(What is expected):
Please output only the lines that begin at the line with "Screen dimensions: 1200x609" and run through the end of the entries below, exactly as written. Drop all pictures.
[[ Supplied information open ]]
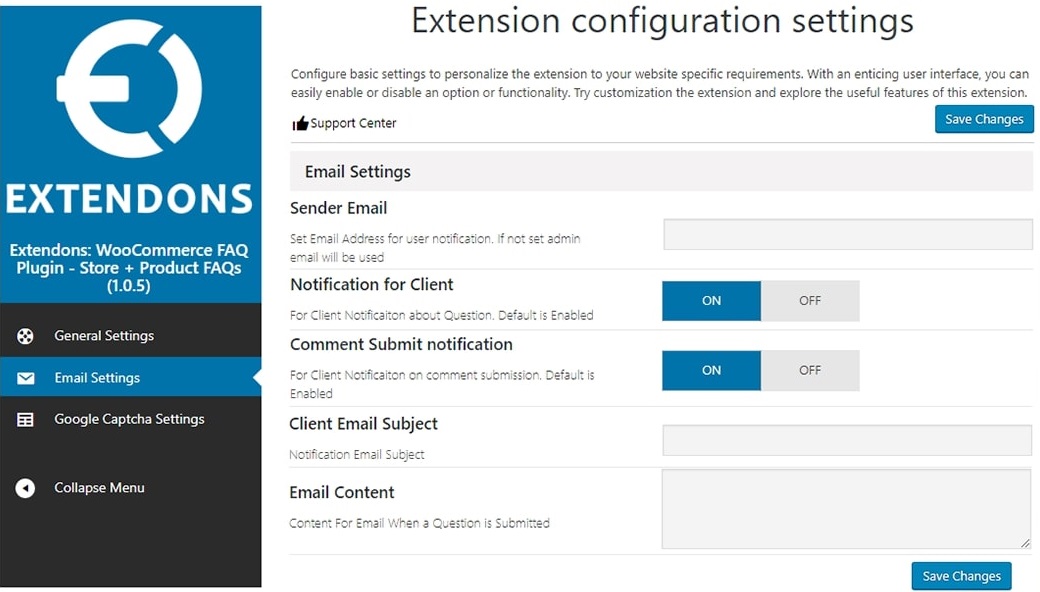Viewport: 1040px width, 592px height.
Task: Click the Support Center thumbs-up icon
Action: pyautogui.click(x=300, y=123)
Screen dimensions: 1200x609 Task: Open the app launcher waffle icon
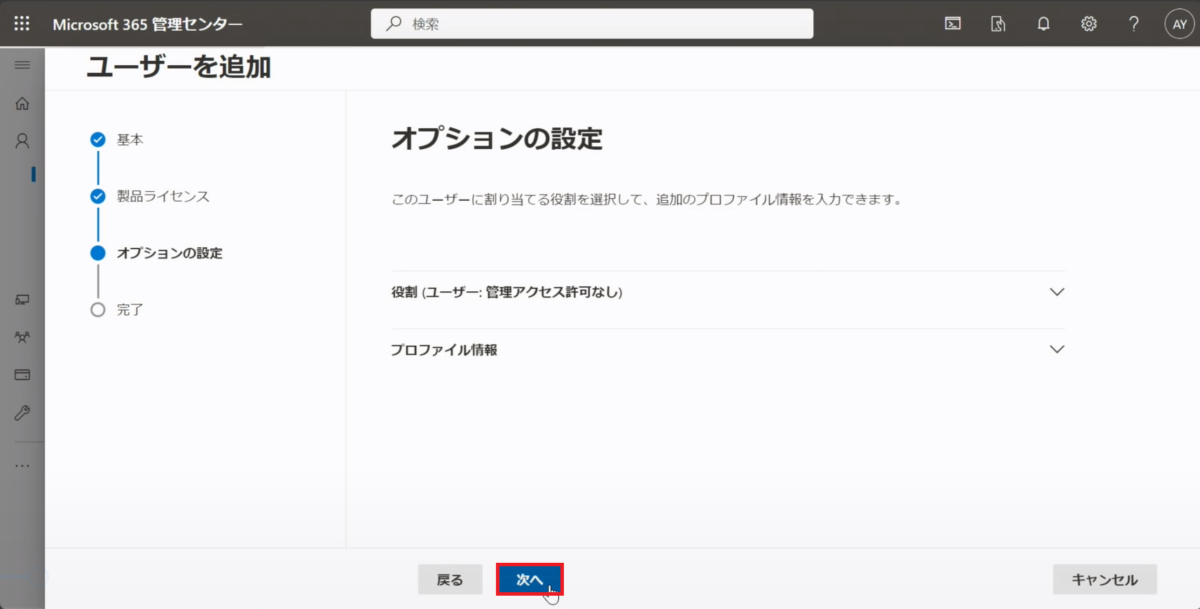[x=22, y=23]
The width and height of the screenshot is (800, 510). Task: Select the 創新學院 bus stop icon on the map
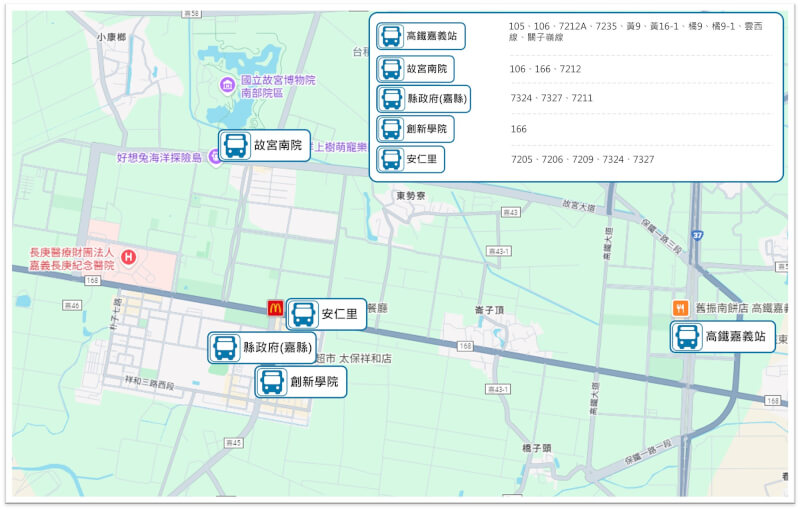pyautogui.click(x=272, y=383)
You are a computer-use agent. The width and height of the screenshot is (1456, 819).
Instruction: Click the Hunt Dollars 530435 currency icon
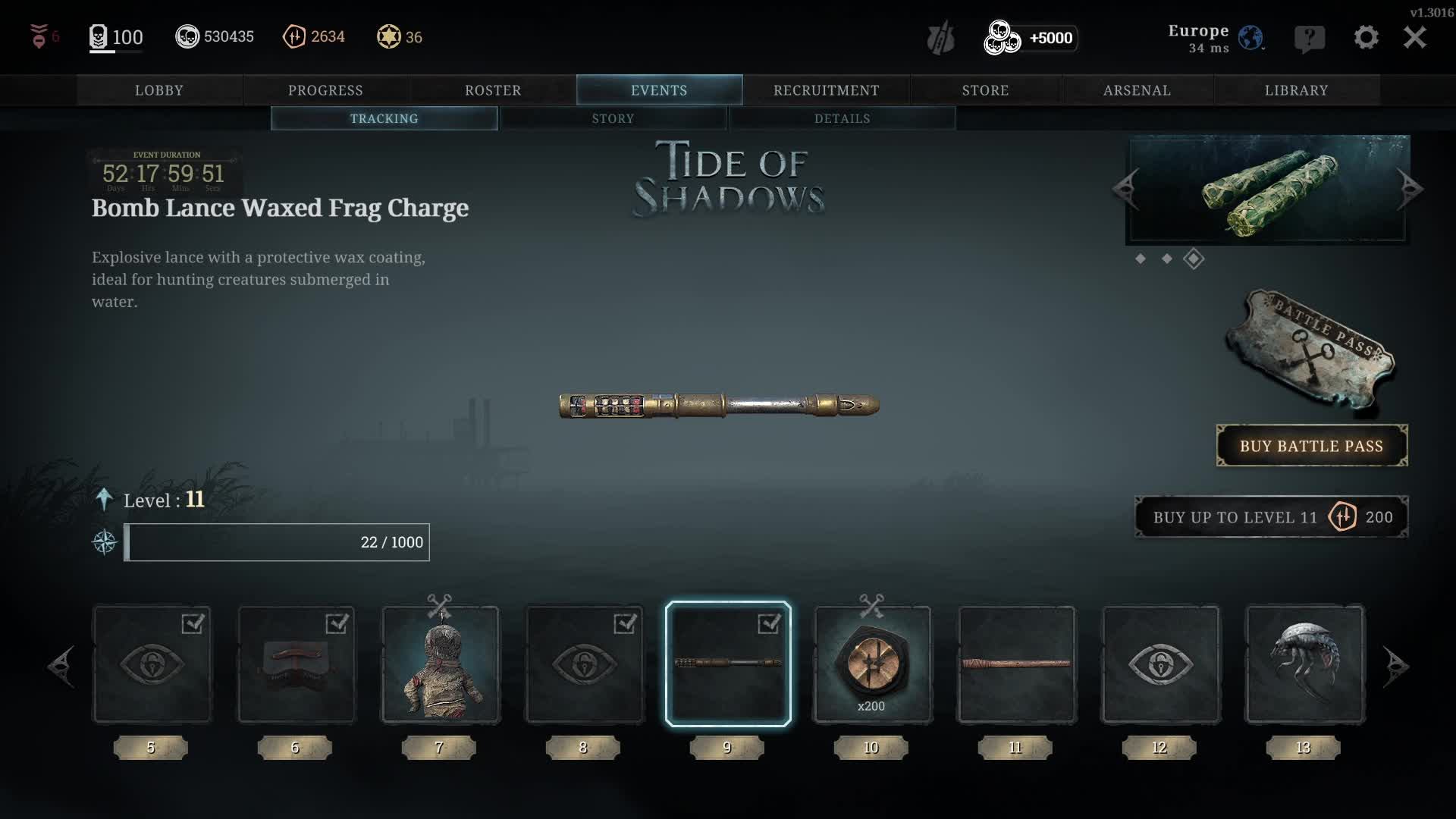[187, 36]
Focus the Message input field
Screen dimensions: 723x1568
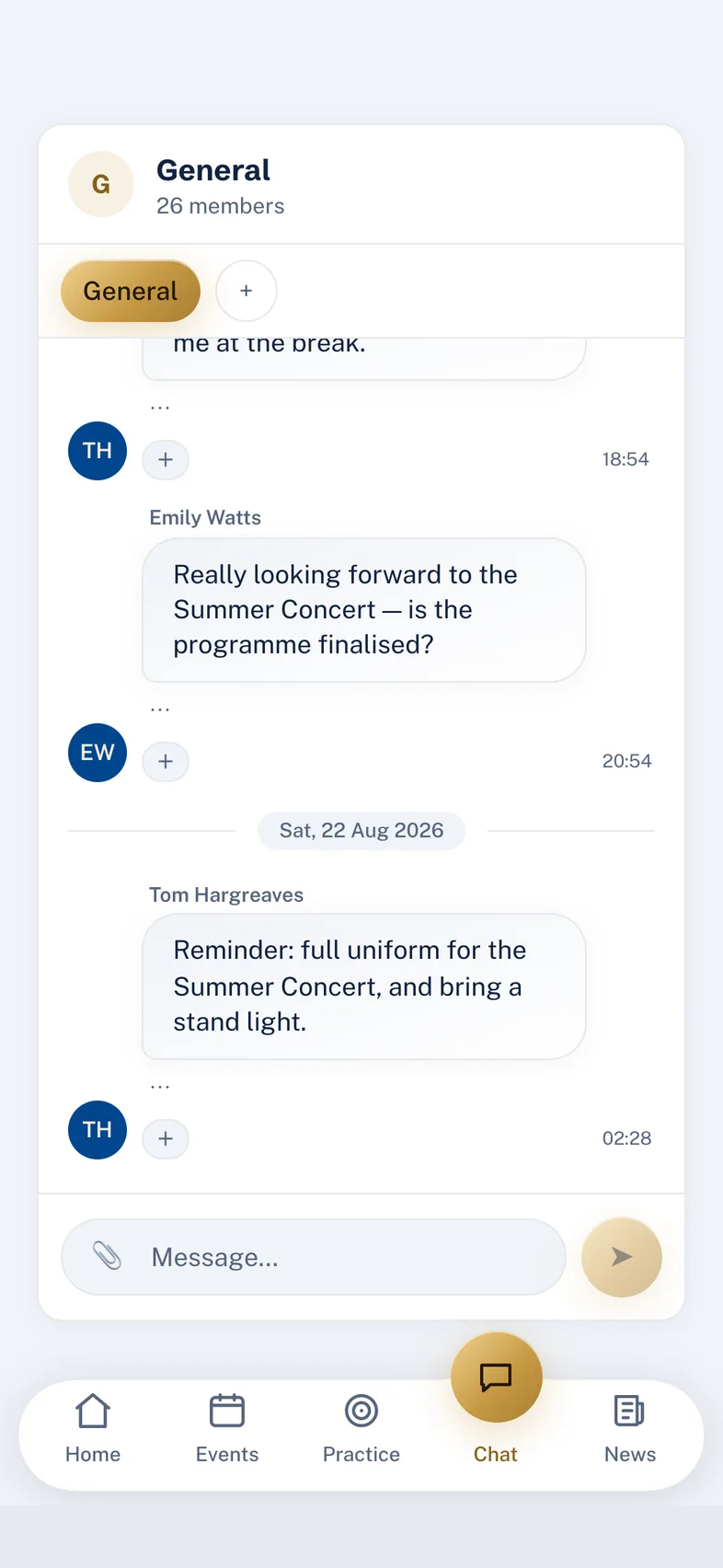[x=314, y=1257]
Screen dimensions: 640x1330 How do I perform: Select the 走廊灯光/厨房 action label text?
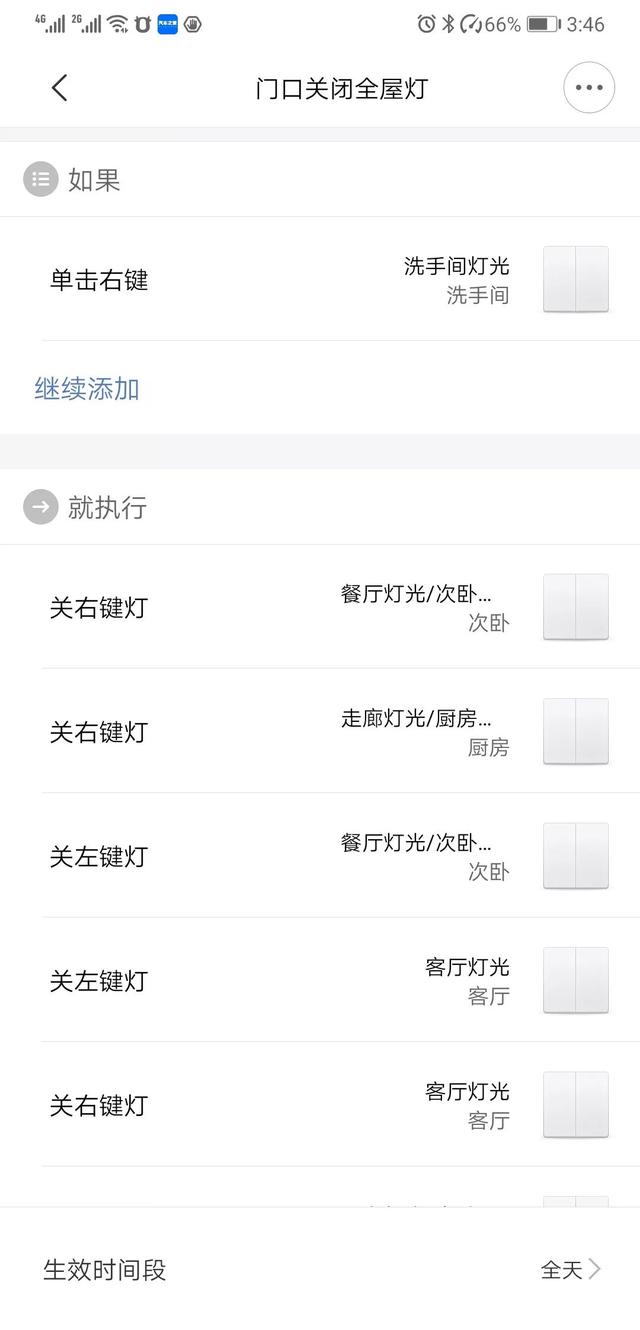pos(416,719)
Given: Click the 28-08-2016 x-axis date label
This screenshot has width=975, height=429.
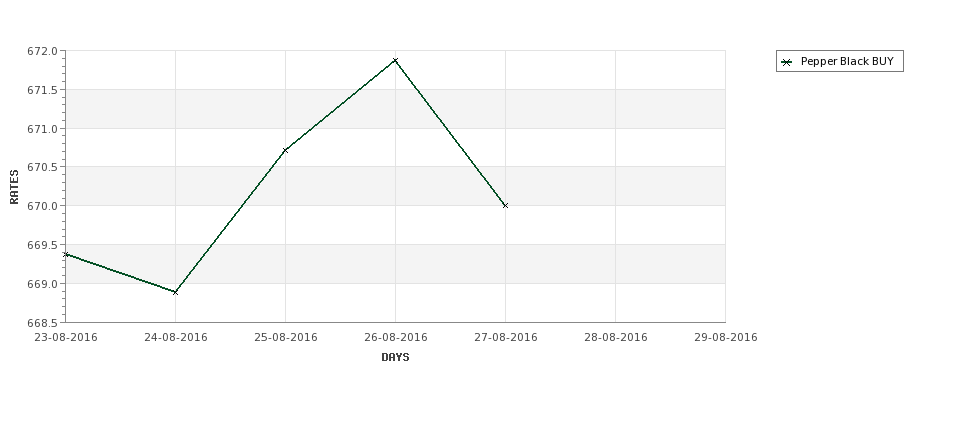Looking at the screenshot, I should tap(616, 338).
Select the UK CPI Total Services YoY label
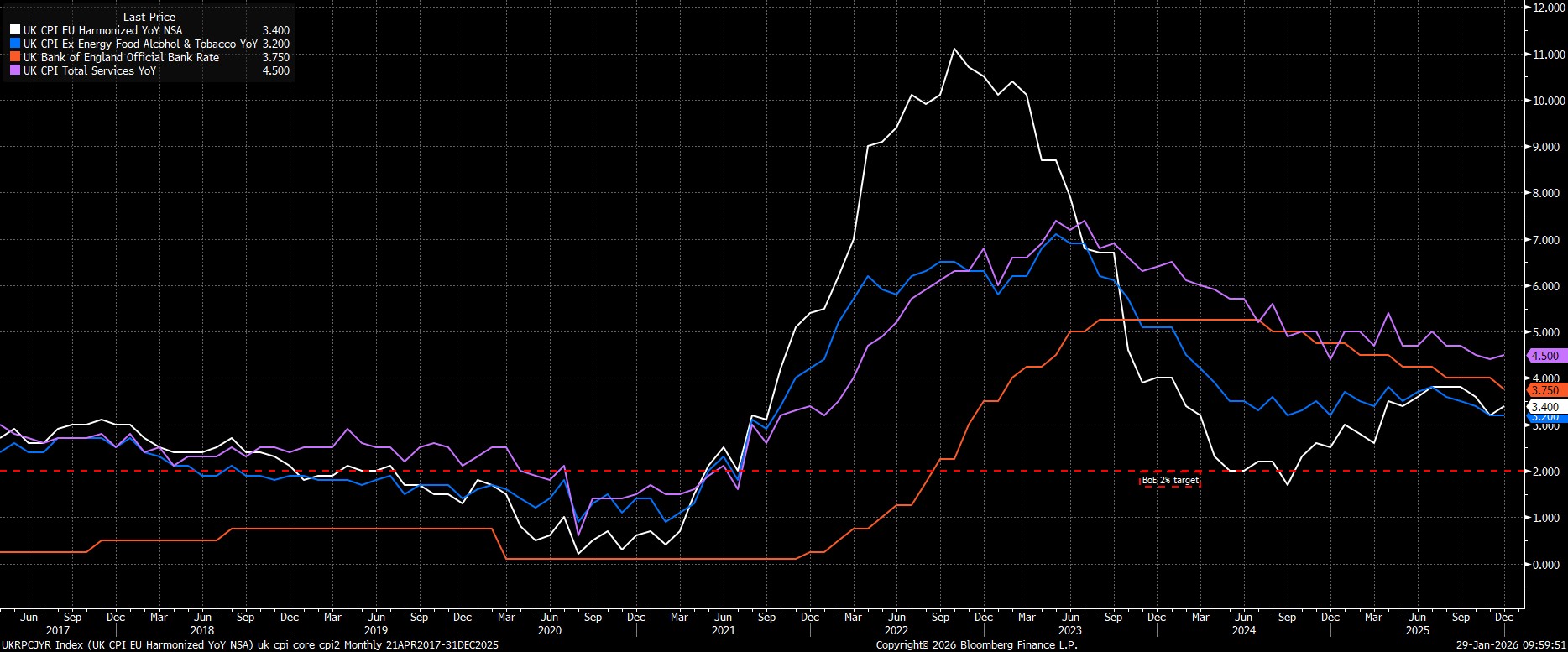This screenshot has width=1568, height=652. tap(89, 70)
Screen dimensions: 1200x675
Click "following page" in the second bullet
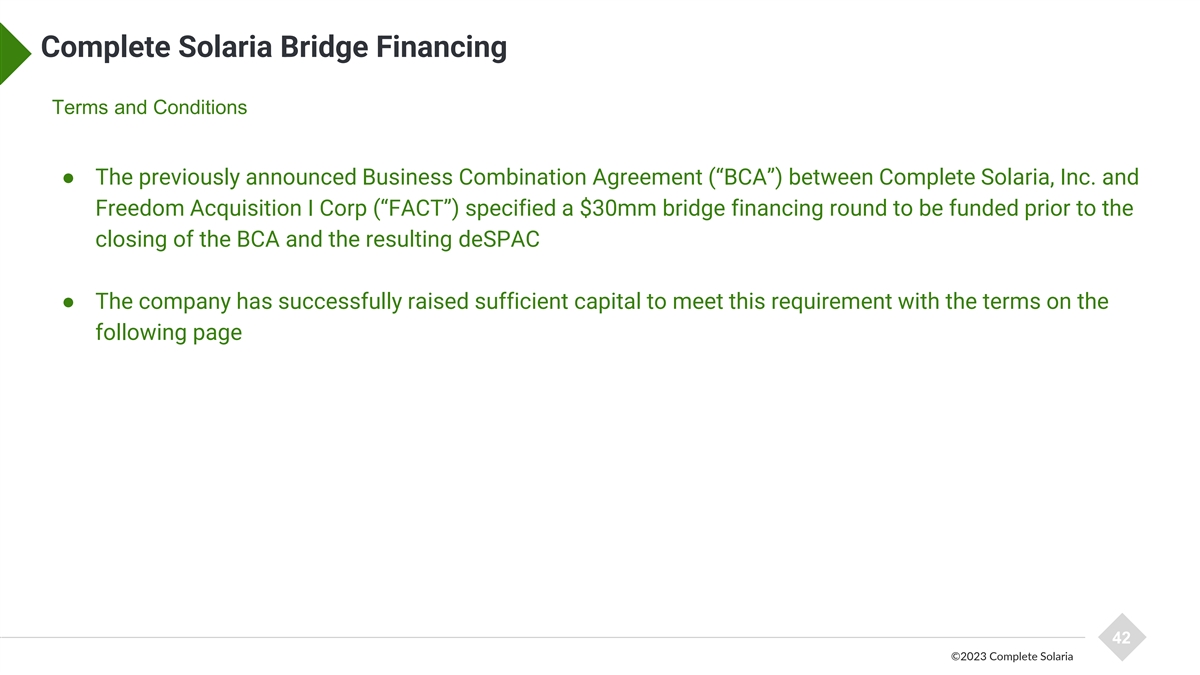[x=168, y=332]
[[ Supplied information closed ]]
(Task result):
Screen dimensions: 1200x609 Task: Open the app launcher waffle icon
[x=22, y=23]
The width and height of the screenshot is (800, 510). Task: Select the 創新學院 bus stop icon on the map
pyautogui.click(x=272, y=383)
You are a computer-use agent. The width and height of the screenshot is (1456, 819).
Instruction: Click the Hunt Dollars 530435 currency icon
[187, 36]
Focus the Message input field
Screen dimensions: 723x1568
[x=314, y=1257]
Screen dimensions: 640x1330 How do I perform: Select the 走廊灯光/厨房 action label text?
pos(416,719)
Given: Click the 28-08-2016 x-axis date label
This screenshot has width=975, height=429.
Looking at the screenshot, I should tap(616, 338).
Select the UK CPI Total Services YoY label
This screenshot has width=1568, height=652. tap(89, 70)
Screen dimensions: 1200x675
Click "following page" in the second bullet
[x=168, y=332]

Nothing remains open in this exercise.